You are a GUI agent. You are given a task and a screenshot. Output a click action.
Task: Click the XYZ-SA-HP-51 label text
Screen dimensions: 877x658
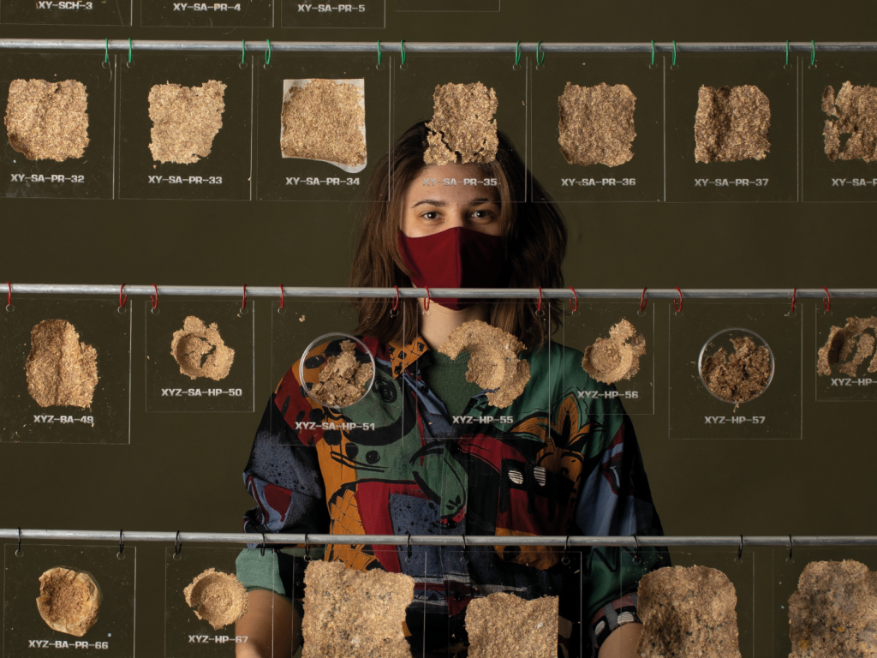335,426
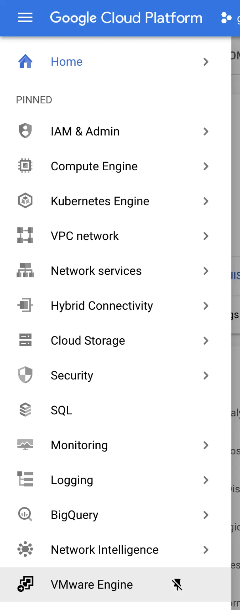Click the IAM & Admin shield icon
This screenshot has width=240, height=610.
[25, 131]
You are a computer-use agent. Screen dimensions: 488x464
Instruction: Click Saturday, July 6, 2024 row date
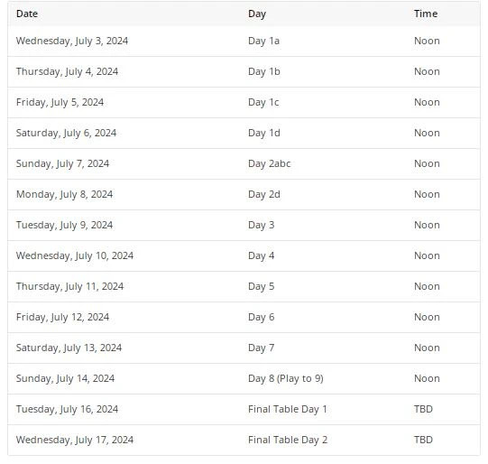(66, 133)
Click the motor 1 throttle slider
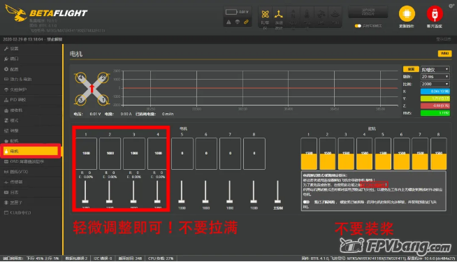Image resolution: width=457 pixels, height=262 pixels. 85,191
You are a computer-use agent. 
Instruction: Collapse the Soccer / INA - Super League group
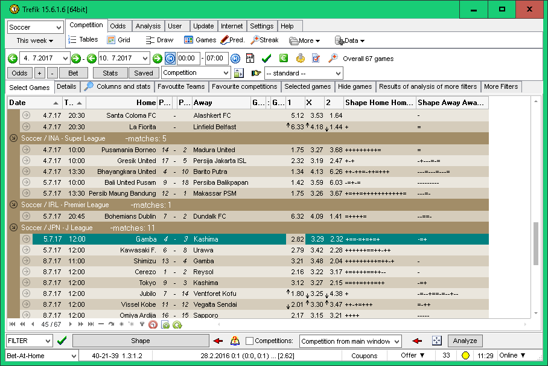(13, 139)
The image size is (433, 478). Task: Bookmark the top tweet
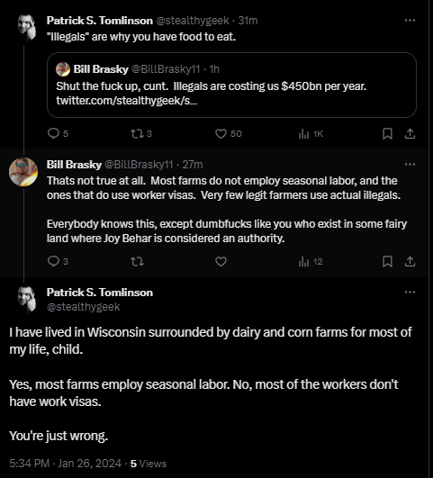[387, 133]
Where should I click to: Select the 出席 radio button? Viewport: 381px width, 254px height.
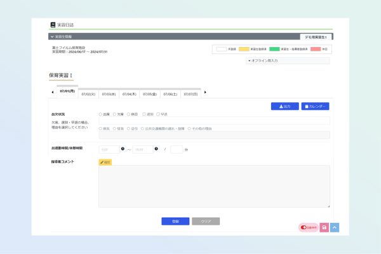point(100,114)
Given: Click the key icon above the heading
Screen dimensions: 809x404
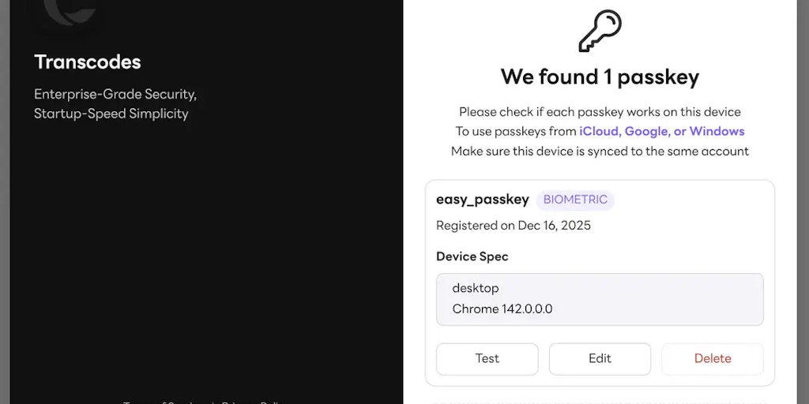Looking at the screenshot, I should tap(600, 31).
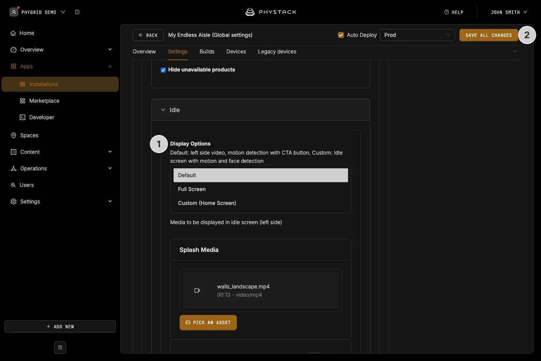Image resolution: width=541 pixels, height=361 pixels.
Task: Open the Prod environment dropdown
Action: coord(417,35)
----------
▶ **What to produce**: Retype each line above exactly and leave out any picture.

▶ **Finished exercise**:
You are a GUI agent. You are given a task and a screenshot. Output a click action.
Task: Click the XYZ-SA-HP-51 label text
Screen dimensions: 877x658
335,426
Click the IAM & Admin shield icon
This screenshot has width=240, height=610.
[25, 131]
You are a computer-use agent. Screen dimensions: 488x464
Instruction: Click Saturday, July 6, 2024 row date
(66, 133)
Click the motor 1 throttle slider
Image resolution: width=457 pixels, height=262 pixels. 85,191
You are a computer-use agent. 
Instruction: Collapse the Soccer / INA - Super League group
(13, 139)
The image size is (433, 478). Task: Bookmark the top tweet
[387, 133]
Where should I click to: Select the 出席 radio button? Viewport: 381px width, 254px height.
point(100,114)
Given: Click the key icon above the heading
Screen dimensions: 809x404
Looking at the screenshot, I should tap(600, 31).
Image resolution: width=541 pixels, height=361 pixels.
Task: Open the Prod environment dropdown
Action: coord(417,35)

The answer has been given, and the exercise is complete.